Understanding where KNN regression makes larger errors helps us interpret model performance and identify areas for improvement. As shown in the lecture slides, prediction errors in KNN regression come from two types of regions:

### High Certainty Regions
- **Characteristics**: Neighbors have similar target values with low variation
- **Prediction Quality**: Low residual errors (high confidence predictions)
- **Why**: When K nearest neighbors have similar values, their average is a reliable estimate
- **Example**: In dense neighborhoods where houses have similar prices

### High Ambiguity Regions  
- **Characteristics**: Neighbors have high variation in target values
- **Prediction Quality**: High residual errors (uncertain predictions)
- **Why**: When K nearest neighbors have very different values, averaging produces less reliable estimates
- **Example**: Boundary regions between expensive and affordable neighborhoods, or sparse data regions

### Additional Error Sources
- **Sparse Regions**: Areas with few training points lead to unreliable neighbor selection
- **Boundary Regions**: Transition zones where the K neighbors remain constant but represent different underlying patterns

> **Key Insight**: KNN performs best in regions where neighbors have consistent target values.
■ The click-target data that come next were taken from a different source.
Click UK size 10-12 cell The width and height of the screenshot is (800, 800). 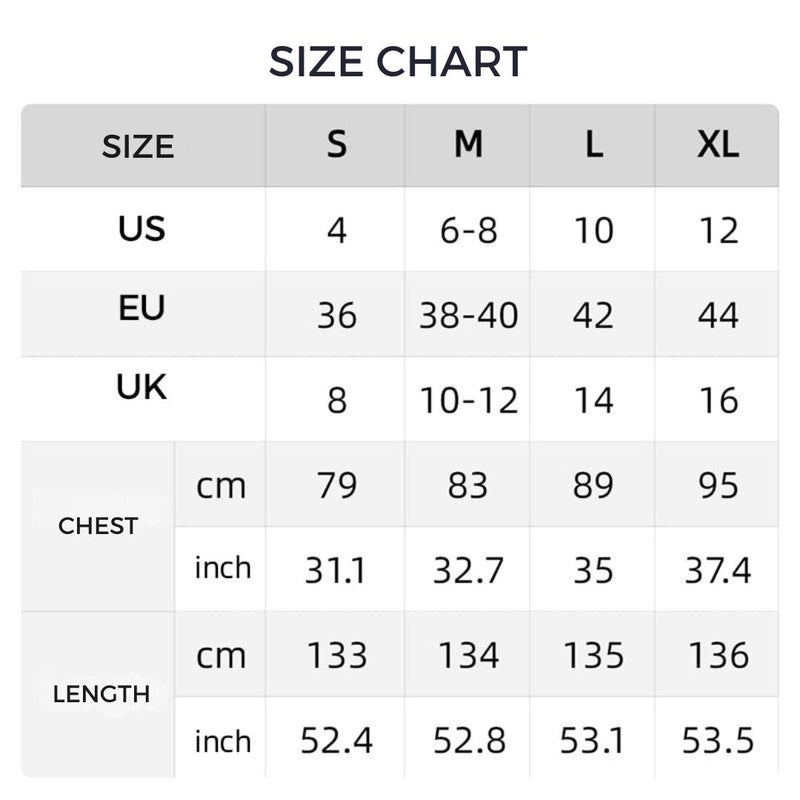468,401
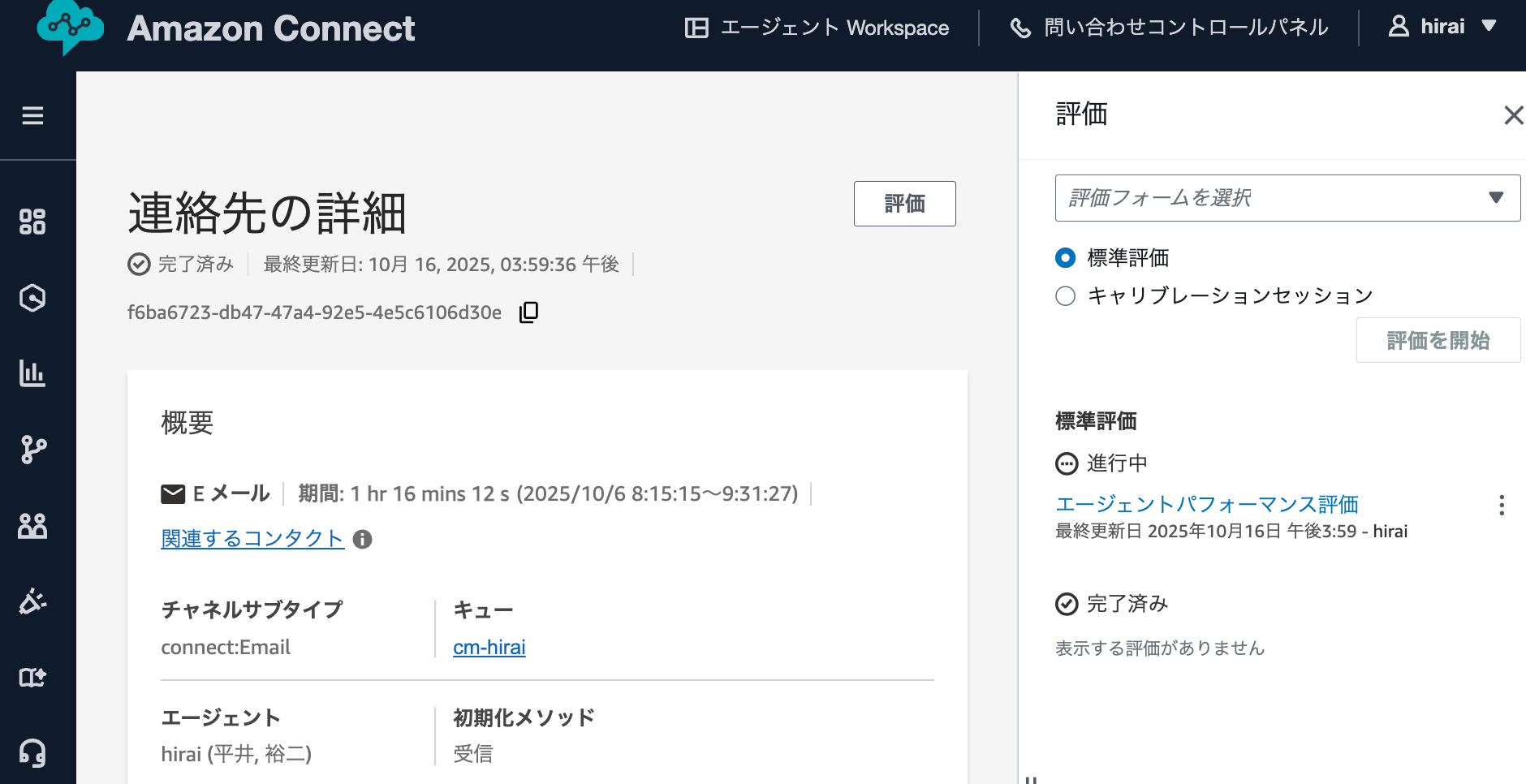This screenshot has height=784, width=1526.
Task: Click the 評価を開始 button
Action: pos(1438,340)
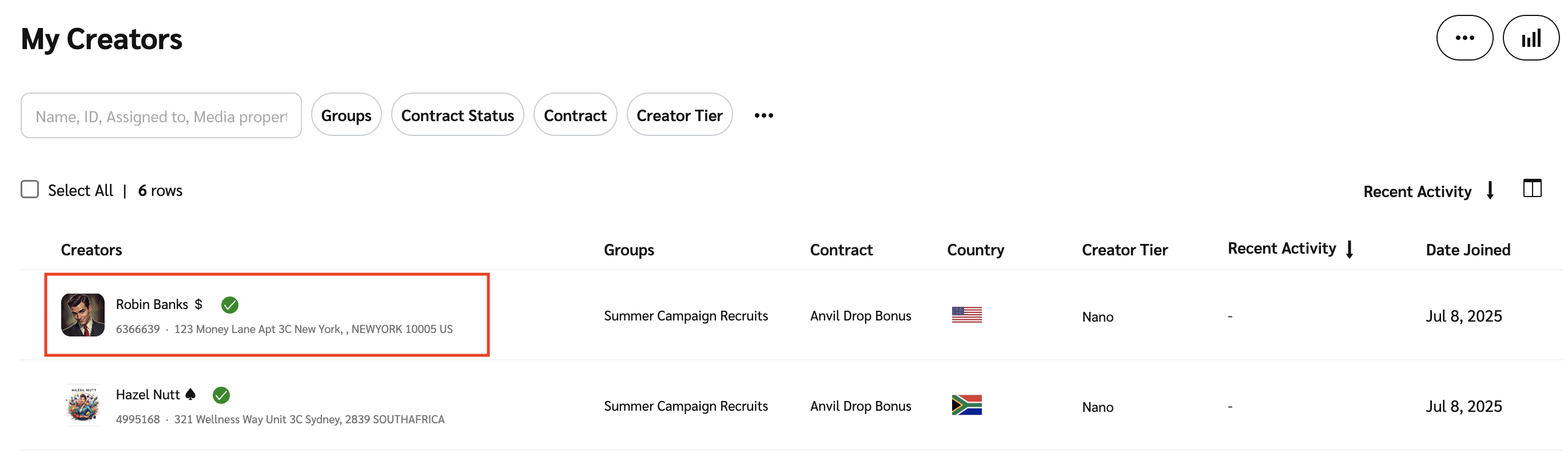Open the Contract filter chip
The width and height of the screenshot is (1568, 465).
[575, 114]
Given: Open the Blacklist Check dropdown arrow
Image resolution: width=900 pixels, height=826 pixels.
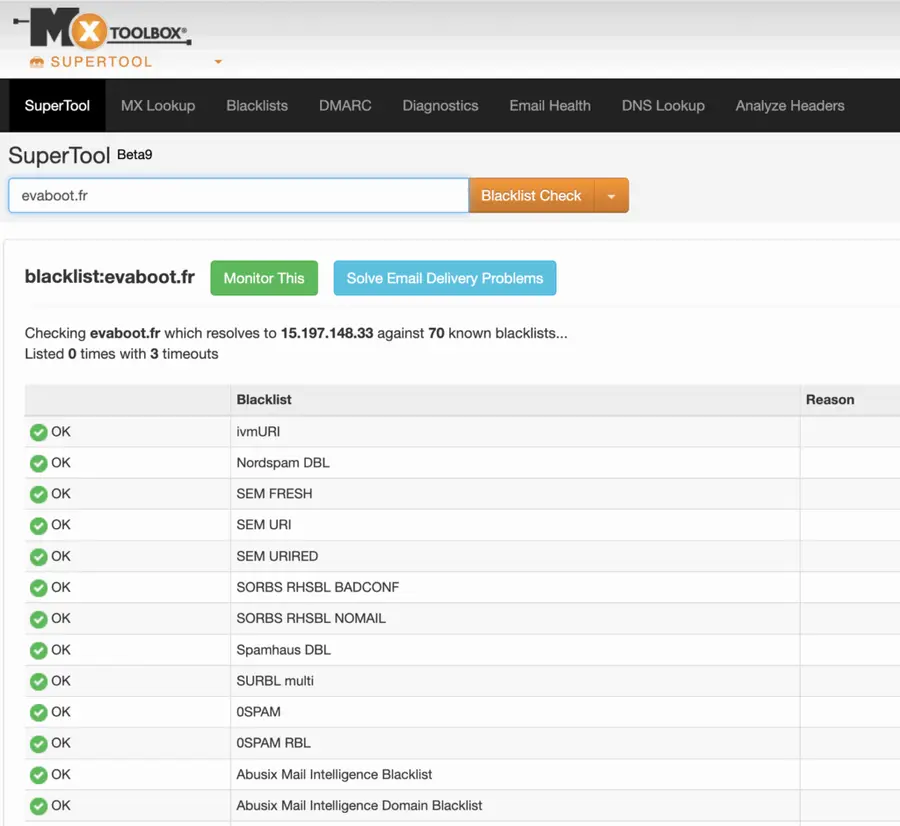Looking at the screenshot, I should point(612,195).
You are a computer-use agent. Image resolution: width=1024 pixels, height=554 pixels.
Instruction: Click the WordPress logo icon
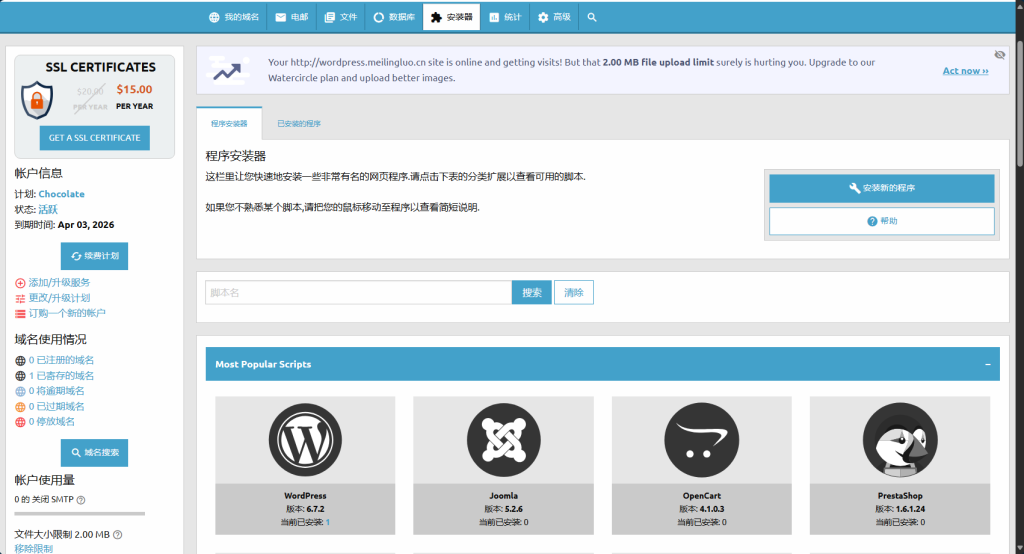pyautogui.click(x=305, y=439)
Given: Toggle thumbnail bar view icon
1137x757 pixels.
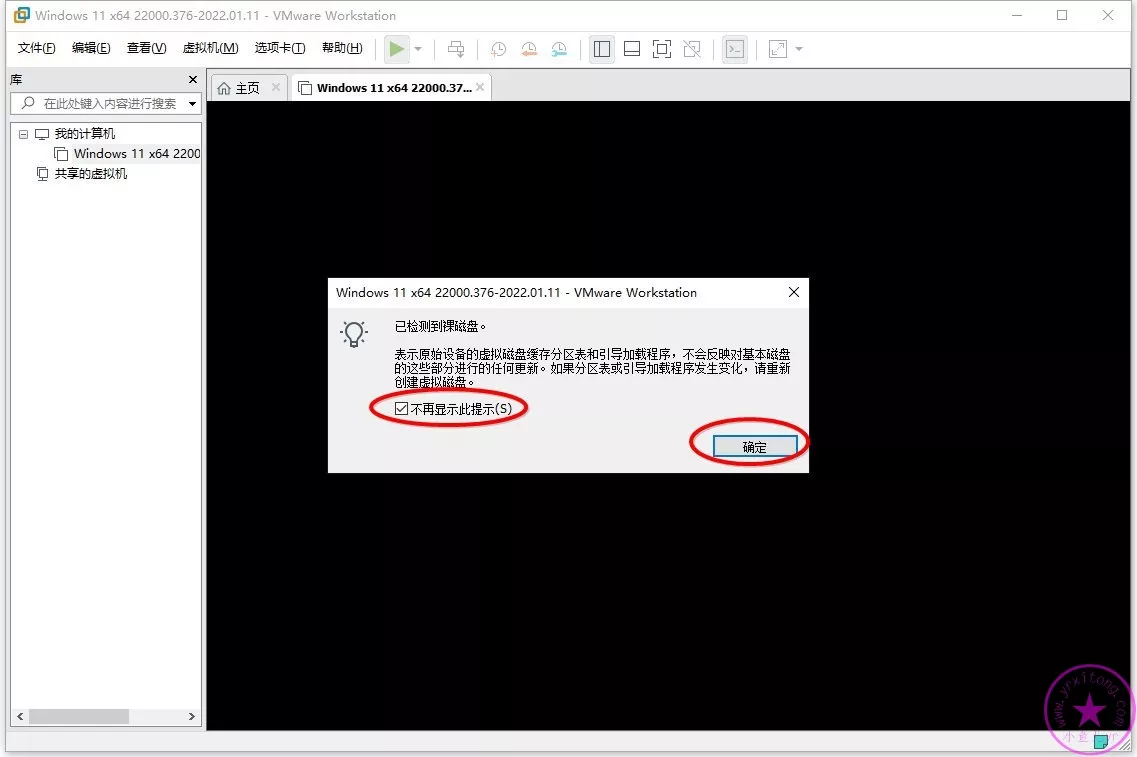Looking at the screenshot, I should click(631, 49).
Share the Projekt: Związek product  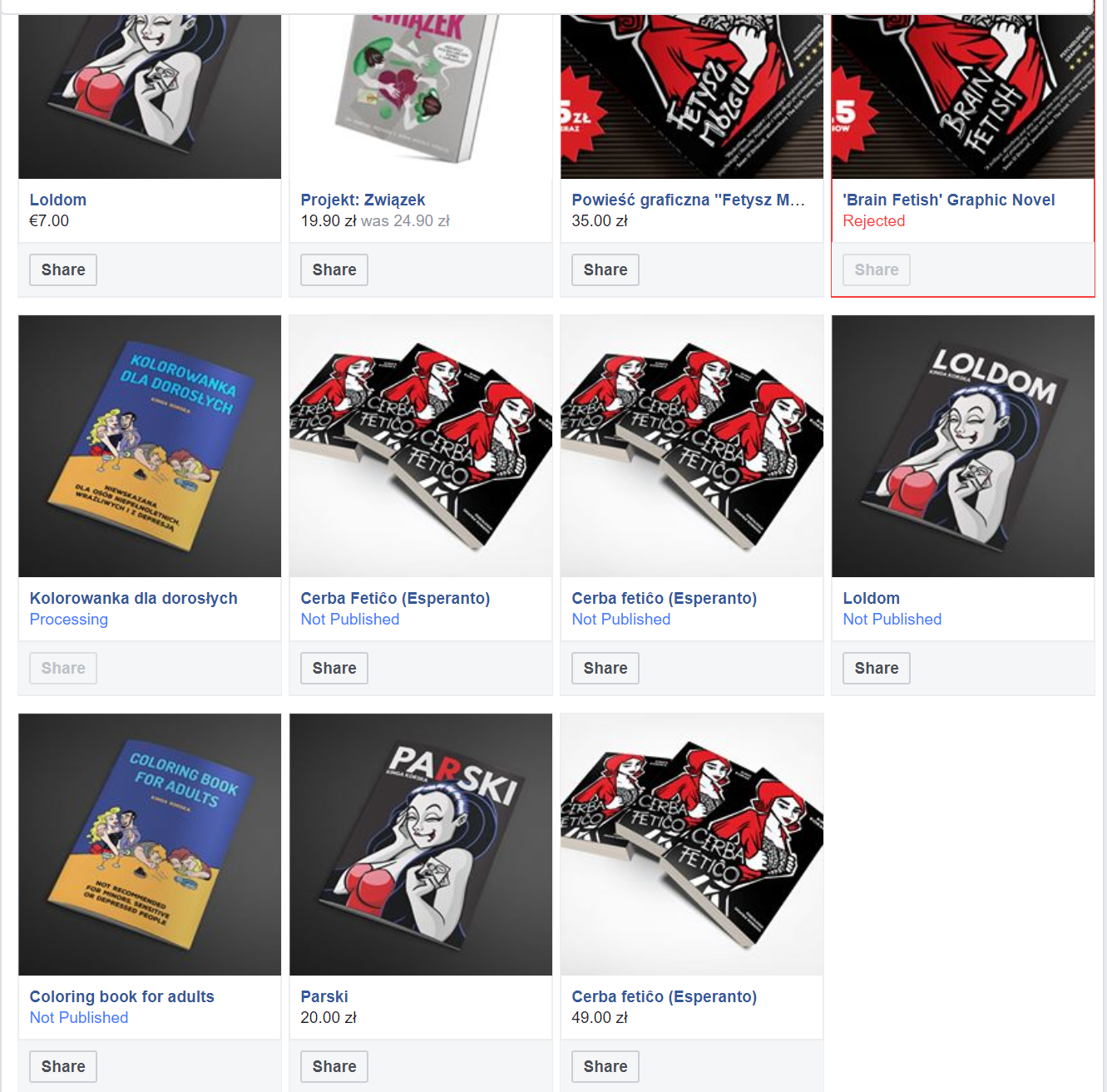(x=334, y=269)
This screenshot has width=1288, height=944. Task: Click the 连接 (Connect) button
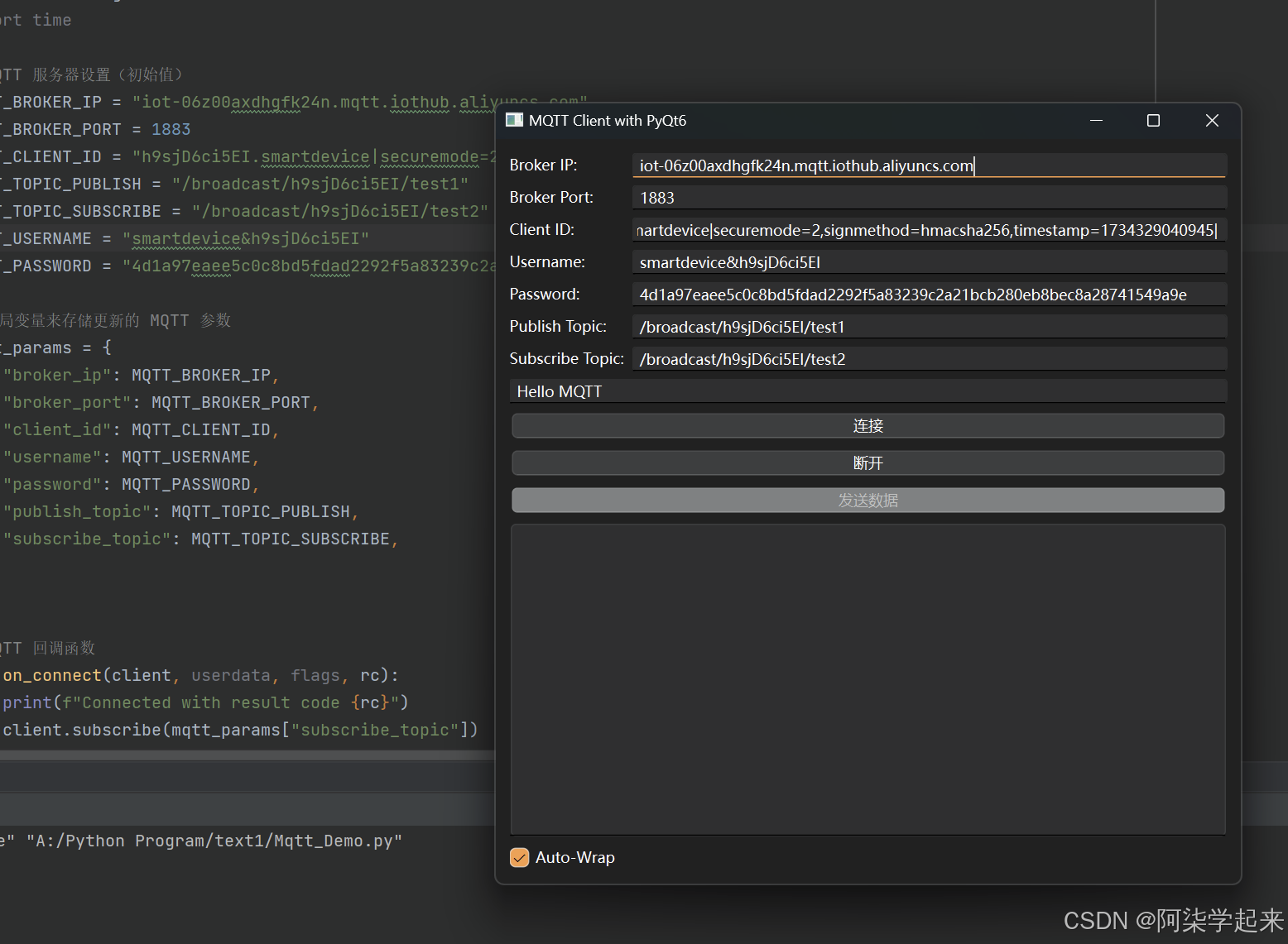pos(867,425)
The model struggles in regions with high local variability or sparse data, as the averaging assumption breaks down.

## Feature Importance via Permutation
Unlike tree-based models, KNN doesn't have built-in feature importance. However, we can use **permutation importance** to understand which features matter most. This technique randomly shuffles each feature and measures the drop in performance.

In [None]:
from sklearn.inspection import permutation_importance

# Compute permutation importance on test set
perm_importance = permutation_importance(
    final_pipe, X_test, y_test,
    n_repeats=10, random_state=42,
    scoring='neg_root_mean_squared_error'
)

# Create DataFrame for visualization
importance_df = pd.DataFrame({
    'feature': feature_names,
    'importance': perm_importance.importances_mean,
    'std': perm_importance.importances_std
}).sort_values('importance', ascending=False)

# Plot feature importance
plt.figure(figsize=(10, 6))
plt.barh(importance_df['feature'], importance_df['importance'], xerr=importance_df['std'])
plt.xlabel('Decrease in R² (Importance)')
plt.ylabel('Feature')
plt.title('Permutation Feature Importance')
plt.gca().invert_yaxis()
plt.grid(True, alpha=0.3, axis='x')
plt.tight_layout()
plt.show()

print("\nFeature Importance Ranking:")
display(importance_df)

## Limitations (Current Scope) & What's Next
This notebook uses a **single hold‑out validation** set, which is simple but sensitive to data splits. In practice, data scientists often use **k‑fold cross‑validation** or nested validation to obtain more reliable estimates and avoid overfitting hyperparameters to a single split. We also used brute‑force neighbor search and didn't explore scalability techniques like KD‑trees, Ball Trees, or approximate nearest neighbor libraries (e.g., FAISS, HNSW). These become important when your dataset grows to millions of rows or requires low‑latency predictions.

**Additional considerations for regression:**
- **Weighting neighbors by distance**: Closer neighbors can have more influence (weights='distance' in sklearn)
- **Handling outliers in target variable**: KNN averages can be affected by extreme values
- **Feature engineering**: Creating interaction features or polynomial features might improve performance
- **Ensemble methods**: Combining KNN with other regressors can improve robustness

## Conclusion
- **Scaling** prevents large‑range features from dominating distance computations in regression, just as in classification.  
- **Tuning K** via validation balances bias and variance; a very small K overfits, a very large K underfits.  
- **Distance metric and K** are hyperparameters; small grids can reveal significant differences in RMSE.  
- **Regression metrics** (RMSE, MAE, R²) provide different perspectives on model performance.  
- KNN regression remains a powerful, intuitive baseline—use it to build understanding about distance-based prediction before advancing to more sophisticated models like Random Forest or Gradient Boosting.